EXERCISE DETAILS:
From the records, pick out and copy each line containing "agent".

PROVIDED ENTRIES:
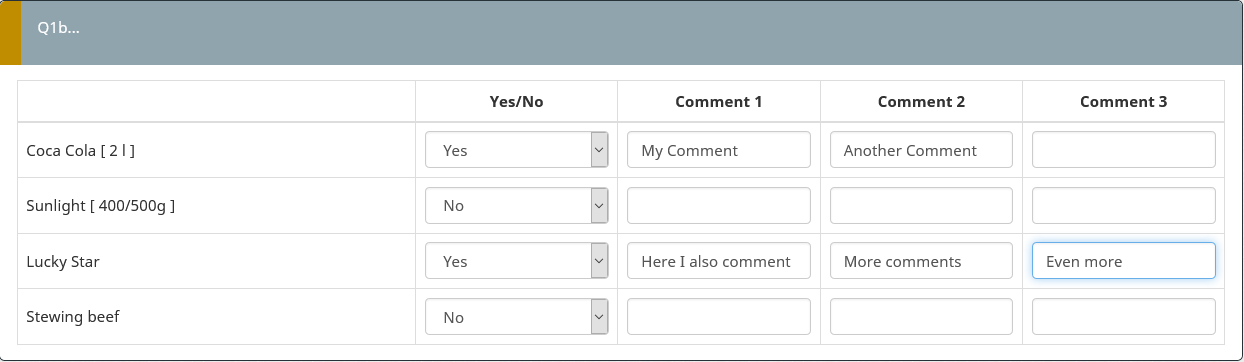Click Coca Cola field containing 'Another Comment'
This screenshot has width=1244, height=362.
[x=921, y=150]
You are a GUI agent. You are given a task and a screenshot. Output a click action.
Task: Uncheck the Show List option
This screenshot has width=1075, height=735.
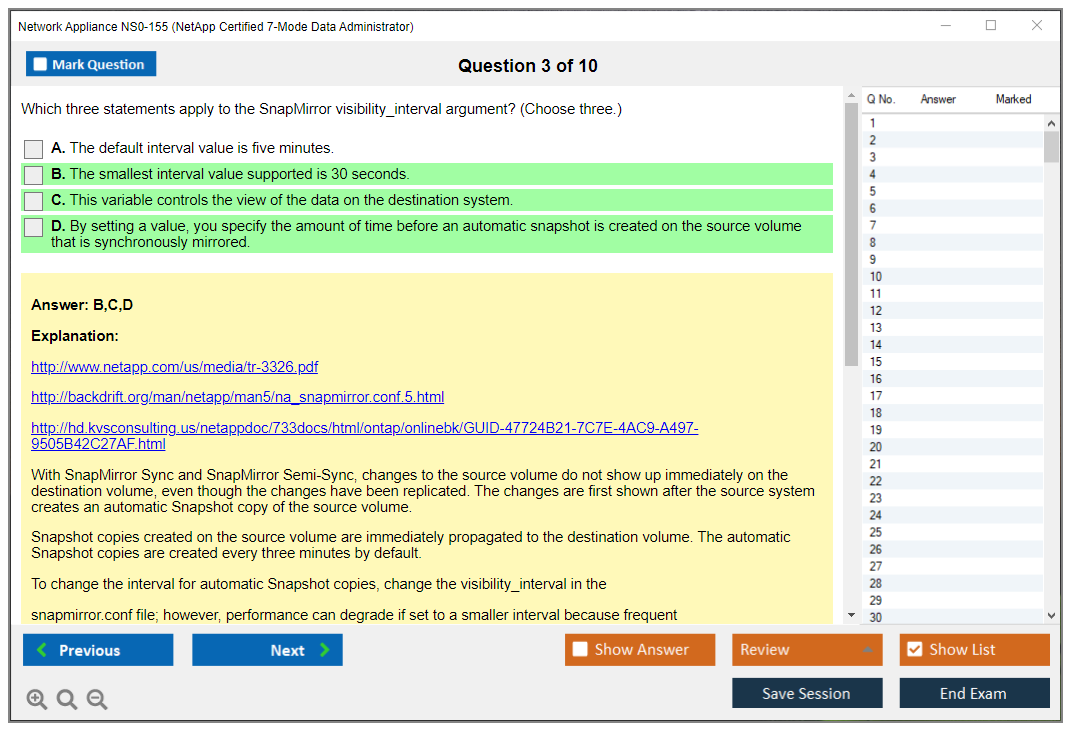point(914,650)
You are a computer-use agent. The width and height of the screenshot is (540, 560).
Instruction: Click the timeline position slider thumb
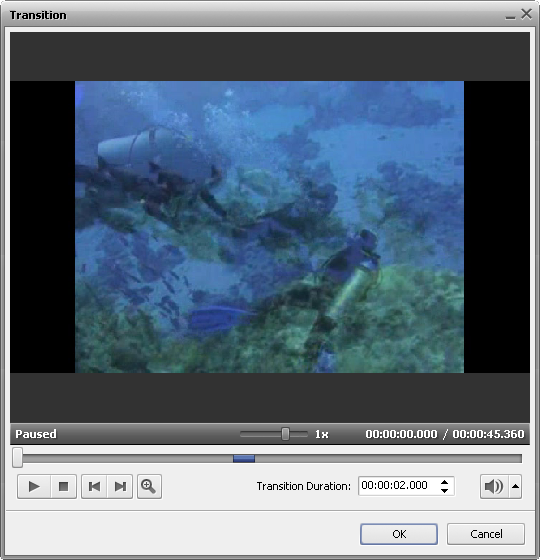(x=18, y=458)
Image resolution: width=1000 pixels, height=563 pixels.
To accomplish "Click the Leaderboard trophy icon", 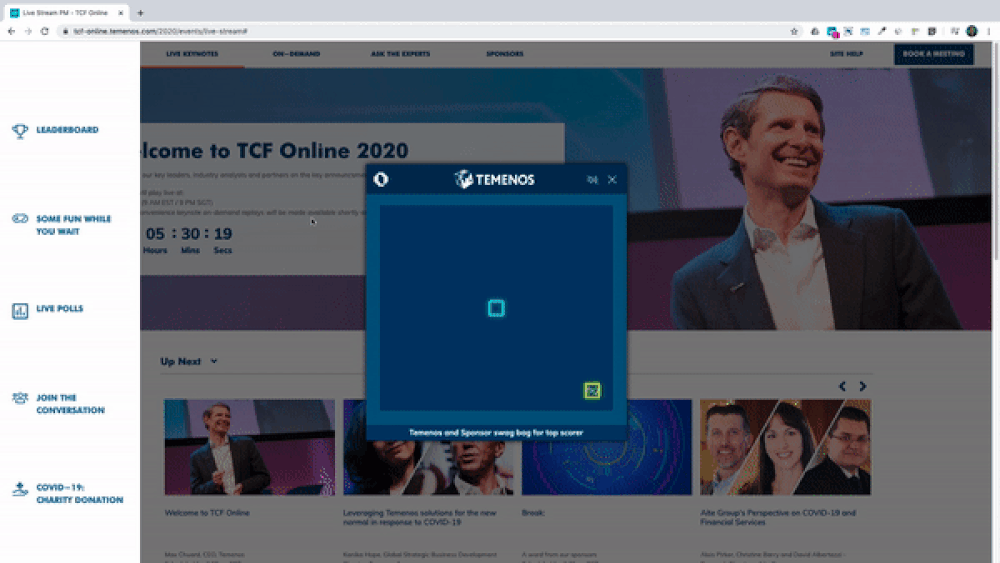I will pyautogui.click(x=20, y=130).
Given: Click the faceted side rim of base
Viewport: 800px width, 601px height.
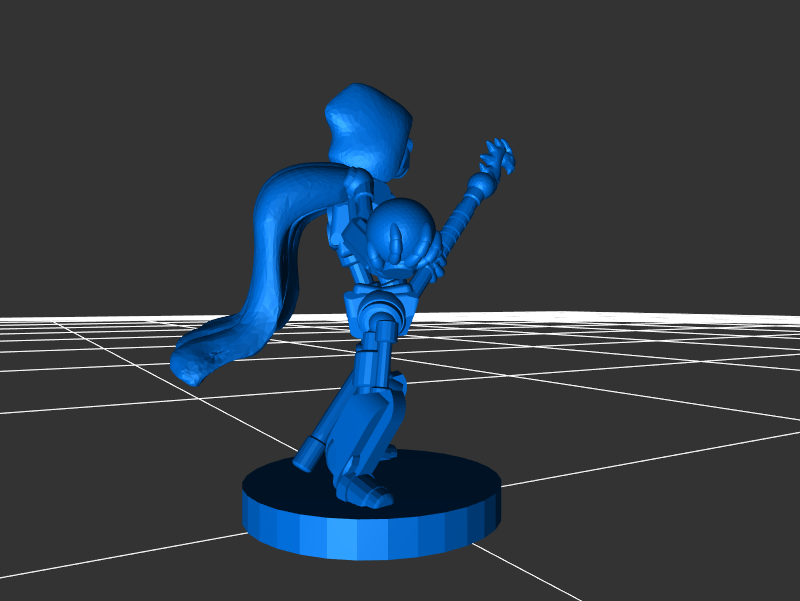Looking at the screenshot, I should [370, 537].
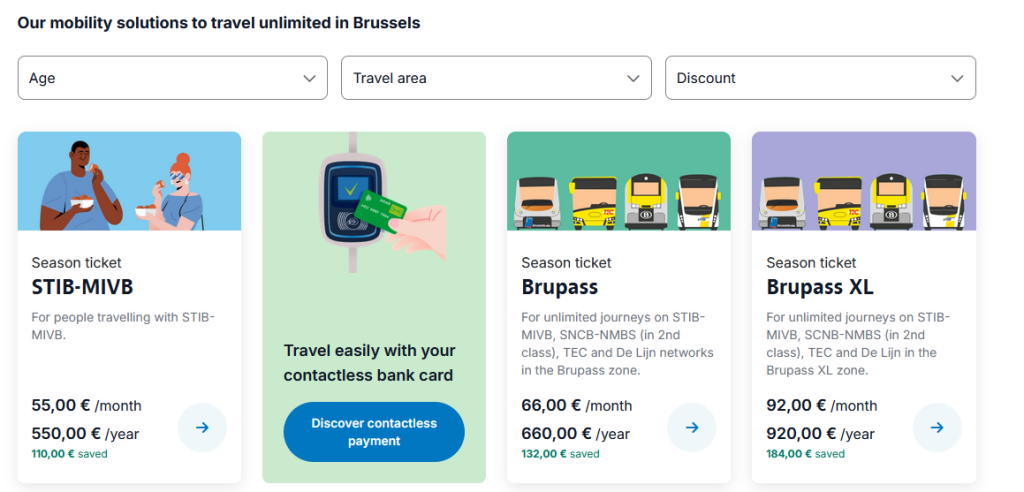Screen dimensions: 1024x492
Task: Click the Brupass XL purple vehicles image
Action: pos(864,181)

TASK OUTPUT:
You are a GUI agent. You are given a task and a screenshot. Output a click action.
You are a computer-use agent. The width and height of the screenshot is (540, 560).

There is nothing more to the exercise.